• [ACTION ITEM]: Each of the records that follow needs an exact reproduction.
--- AVAILABLE DATA Enclosed Below ---
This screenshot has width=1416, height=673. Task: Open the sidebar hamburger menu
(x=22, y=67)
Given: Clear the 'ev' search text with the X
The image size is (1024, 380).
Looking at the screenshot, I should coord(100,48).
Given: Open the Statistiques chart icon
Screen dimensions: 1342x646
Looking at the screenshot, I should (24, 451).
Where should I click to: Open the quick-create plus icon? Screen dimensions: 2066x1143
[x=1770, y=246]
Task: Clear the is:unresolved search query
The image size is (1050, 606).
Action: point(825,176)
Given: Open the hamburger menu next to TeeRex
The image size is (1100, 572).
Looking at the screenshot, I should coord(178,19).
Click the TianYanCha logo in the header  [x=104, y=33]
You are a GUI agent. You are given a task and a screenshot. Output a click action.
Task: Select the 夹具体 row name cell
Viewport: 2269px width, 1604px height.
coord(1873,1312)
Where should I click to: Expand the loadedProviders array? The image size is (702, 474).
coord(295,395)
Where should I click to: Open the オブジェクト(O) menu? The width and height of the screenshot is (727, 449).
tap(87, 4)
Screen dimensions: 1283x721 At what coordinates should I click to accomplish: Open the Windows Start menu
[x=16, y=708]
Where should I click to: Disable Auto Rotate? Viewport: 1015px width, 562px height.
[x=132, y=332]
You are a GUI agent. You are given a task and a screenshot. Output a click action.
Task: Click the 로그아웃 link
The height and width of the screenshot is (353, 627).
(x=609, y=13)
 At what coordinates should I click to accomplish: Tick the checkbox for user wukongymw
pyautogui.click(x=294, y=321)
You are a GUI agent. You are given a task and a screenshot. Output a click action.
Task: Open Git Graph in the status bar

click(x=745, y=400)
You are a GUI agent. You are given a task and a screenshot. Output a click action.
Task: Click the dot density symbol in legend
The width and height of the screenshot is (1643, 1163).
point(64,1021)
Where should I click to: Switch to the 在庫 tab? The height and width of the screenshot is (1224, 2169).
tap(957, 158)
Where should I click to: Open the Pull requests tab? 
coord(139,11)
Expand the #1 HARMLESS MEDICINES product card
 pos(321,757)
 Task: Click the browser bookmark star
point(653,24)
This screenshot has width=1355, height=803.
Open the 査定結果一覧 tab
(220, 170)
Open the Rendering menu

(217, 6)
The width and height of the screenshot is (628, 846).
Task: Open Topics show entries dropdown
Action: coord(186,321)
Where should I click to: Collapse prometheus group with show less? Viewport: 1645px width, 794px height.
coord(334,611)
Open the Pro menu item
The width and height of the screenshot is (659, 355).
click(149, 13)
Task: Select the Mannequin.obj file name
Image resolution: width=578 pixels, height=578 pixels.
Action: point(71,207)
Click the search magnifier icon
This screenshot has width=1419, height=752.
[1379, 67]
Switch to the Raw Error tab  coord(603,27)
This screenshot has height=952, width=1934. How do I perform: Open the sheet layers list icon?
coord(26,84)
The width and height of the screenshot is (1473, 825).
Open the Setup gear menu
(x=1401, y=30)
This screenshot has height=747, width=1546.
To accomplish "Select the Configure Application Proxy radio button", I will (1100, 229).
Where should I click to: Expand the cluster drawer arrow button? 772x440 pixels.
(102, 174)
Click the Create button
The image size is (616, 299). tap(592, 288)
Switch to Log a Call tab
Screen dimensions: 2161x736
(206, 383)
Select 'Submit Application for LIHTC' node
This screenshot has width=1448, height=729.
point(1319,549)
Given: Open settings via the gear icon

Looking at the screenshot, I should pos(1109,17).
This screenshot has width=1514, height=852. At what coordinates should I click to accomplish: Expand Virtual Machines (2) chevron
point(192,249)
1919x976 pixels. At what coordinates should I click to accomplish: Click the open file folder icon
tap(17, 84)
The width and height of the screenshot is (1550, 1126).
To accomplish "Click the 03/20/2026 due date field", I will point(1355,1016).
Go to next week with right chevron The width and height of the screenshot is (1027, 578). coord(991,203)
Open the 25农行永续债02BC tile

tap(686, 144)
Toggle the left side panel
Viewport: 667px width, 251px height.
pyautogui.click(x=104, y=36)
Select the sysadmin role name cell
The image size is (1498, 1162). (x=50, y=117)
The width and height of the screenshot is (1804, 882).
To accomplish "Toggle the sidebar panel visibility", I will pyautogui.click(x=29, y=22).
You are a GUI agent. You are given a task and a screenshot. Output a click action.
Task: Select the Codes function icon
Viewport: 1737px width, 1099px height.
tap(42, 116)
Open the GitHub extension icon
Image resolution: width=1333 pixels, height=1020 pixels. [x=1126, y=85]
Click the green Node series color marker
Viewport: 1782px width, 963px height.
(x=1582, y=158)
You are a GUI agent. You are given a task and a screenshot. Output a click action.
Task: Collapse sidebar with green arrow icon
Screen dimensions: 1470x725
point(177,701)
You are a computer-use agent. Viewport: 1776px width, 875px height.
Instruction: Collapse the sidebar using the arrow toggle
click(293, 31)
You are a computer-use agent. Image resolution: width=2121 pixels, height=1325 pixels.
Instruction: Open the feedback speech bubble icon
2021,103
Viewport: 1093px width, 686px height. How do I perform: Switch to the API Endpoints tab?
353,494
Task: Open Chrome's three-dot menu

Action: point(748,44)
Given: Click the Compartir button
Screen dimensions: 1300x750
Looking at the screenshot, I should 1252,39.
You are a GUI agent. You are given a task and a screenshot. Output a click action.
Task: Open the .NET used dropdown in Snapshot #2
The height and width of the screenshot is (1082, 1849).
--- End of Enclosed AVAILABLE DATA ---
• [YOUR RESPONSE]:
This screenshot has width=1416, height=673. Task: Open the sidebar hamburger menu
(x=22, y=67)
Given: Clear the 'ev' search text with the X
The image size is (1024, 380).
Looking at the screenshot, I should coord(100,48).
Given: Open the Statistiques chart icon
Screen dimensions: 1342x646
Looking at the screenshot, I should (24, 451).
Where should I click to: Open the quick-create plus icon? Screen dimensions: 2066x1143
[x=1770, y=246]
Task: Clear the is:unresolved search query
The image size is (1050, 606).
Action: point(825,176)
Given: Open the hamburger menu next to TeeRex
The image size is (1100, 572).
Looking at the screenshot, I should coord(178,19).
Click the TianYanCha logo in the header  [x=104, y=33]
You are a GUI agent. You are given a task and a screenshot. Output a click action.
Task: Select the 夹具体 row name cell
Viewport: 2269px width, 1604px height.
coord(1873,1312)
Where should I click to: Expand the loadedProviders array? The image size is (702, 474).
coord(295,395)
Where should I click to: Open the オブジェクト(O) menu? The width and height of the screenshot is (727, 449).
tap(87, 4)
Screen dimensions: 1283x721 At what coordinates should I click to accomplish: Open the Windows Start menu
[x=16, y=708]
Where should I click to: Disable Auto Rotate? Viewport: 1015px width, 562px height.
[x=132, y=332]
You are a GUI agent. You are given a task and a screenshot. Output a click action.
Task: Click the 로그아웃 link
The height and width of the screenshot is (353, 627).
(x=609, y=13)
 At what coordinates should I click to accomplish: Tick the checkbox for user wukongymw
pyautogui.click(x=294, y=321)
You are a GUI agent. You are given a task and a screenshot. Output a click action.
Task: Open Git Graph in the status bar

click(x=745, y=400)
You are a GUI agent. You are given a task and a screenshot. Output a click action.
Task: Click the dot density symbol in legend
The width and height of the screenshot is (1643, 1163).
point(64,1021)
Where should I click to: Switch to the 在庫 tab? The height and width of the screenshot is (1224, 2169).
tap(957, 158)
Where should I click to: Open the Pull requests tab? 
coord(139,11)
Expand the #1 HARMLESS MEDICINES product card
 pos(321,757)
 Task: Click the browser bookmark star
point(653,24)
This screenshot has width=1355, height=803.
Open the 査定結果一覧 tab
(220, 170)
Open the Rendering menu

(217, 6)
The width and height of the screenshot is (628, 846).
Task: Open Topics show entries dropdown
Action: coord(186,321)
Where should I click to: Collapse prometheus group with show less? Viewport: 1645px width, 794px height.
coord(334,611)
Open the Pro menu item
The width and height of the screenshot is (659, 355).
click(149, 13)
Task: Select the Mannequin.obj file name
Image resolution: width=578 pixels, height=578 pixels.
Action: point(71,207)
Click the search magnifier icon
This screenshot has width=1419, height=752.
[1379, 67]
Switch to the Raw Error tab  coord(603,27)
This screenshot has height=952, width=1934. How do I perform: Open the sheet layers list icon?
coord(26,84)
The width and height of the screenshot is (1473, 825).
Open the Setup gear menu
(x=1401, y=30)
This screenshot has height=747, width=1546.
To accomplish "Select the Configure Application Proxy radio button", I will (1100, 229).
Where should I click to: Expand the cluster drawer arrow button? 772x440 pixels.
(102, 174)
Click the Create button
The image size is (616, 299). tap(592, 288)
Switch to Log a Call tab
Screen dimensions: 2161x736
(206, 383)
Select 'Submit Application for LIHTC' node
This screenshot has width=1448, height=729.
point(1319,549)
Given: Open settings via the gear icon

Looking at the screenshot, I should pos(1109,17).
This screenshot has width=1514, height=852. At what coordinates should I click to accomplish: Expand Virtual Machines (2) chevron
point(192,249)
1919x976 pixels. At what coordinates should I click to accomplish: Click the open file folder icon
tap(17, 84)
The width and height of the screenshot is (1550, 1126).
To accomplish "Click the 03/20/2026 due date field", I will point(1355,1016).
Go to next week with right chevron The width and height of the screenshot is (1027, 578). coord(991,203)
Open the 25农行永续债02BC tile

tap(686, 144)
Toggle the left side panel
Viewport: 667px width, 251px height.
pyautogui.click(x=104, y=36)
Select the sysadmin role name cell
The image size is (1498, 1162). (x=50, y=117)
The width and height of the screenshot is (1804, 882).
To accomplish "Toggle the sidebar panel visibility", I will pyautogui.click(x=29, y=22).
You are a GUI agent. You are given a task and a screenshot. Output a click action.
Task: Select the Codes function icon
Viewport: 1737px width, 1099px height.
tap(42, 116)
Open the GitHub extension icon
Image resolution: width=1333 pixels, height=1020 pixels. [x=1126, y=85]
Click the green Node series color marker
Viewport: 1782px width, 963px height.
(x=1582, y=158)
You are a GUI agent. You are given a task and a screenshot. Output a click action.
Task: Collapse sidebar with green arrow icon
Screen dimensions: 1470x725
point(177,701)
You are a computer-use agent. Viewport: 1776px width, 875px height.
Instruction: Collapse the sidebar using the arrow toggle
click(293, 31)
You are a computer-use agent. Image resolution: width=2121 pixels, height=1325 pixels.
Instruction: Open the feedback speech bubble icon
2021,103
Viewport: 1093px width, 686px height. How do I perform: Switch to the API Endpoints tab?
353,494
Task: Open Chrome's three-dot menu

Action: point(748,44)
Given: Click the Compartir button
Screen dimensions: 1300x750
Looking at the screenshot, I should 1252,39.
You are a GUI agent. You are given a task and a screenshot. Output a click action.
Task: Open the .NET used dropdown in Snapshot #2
The height and width of the screenshot is (1082, 1849).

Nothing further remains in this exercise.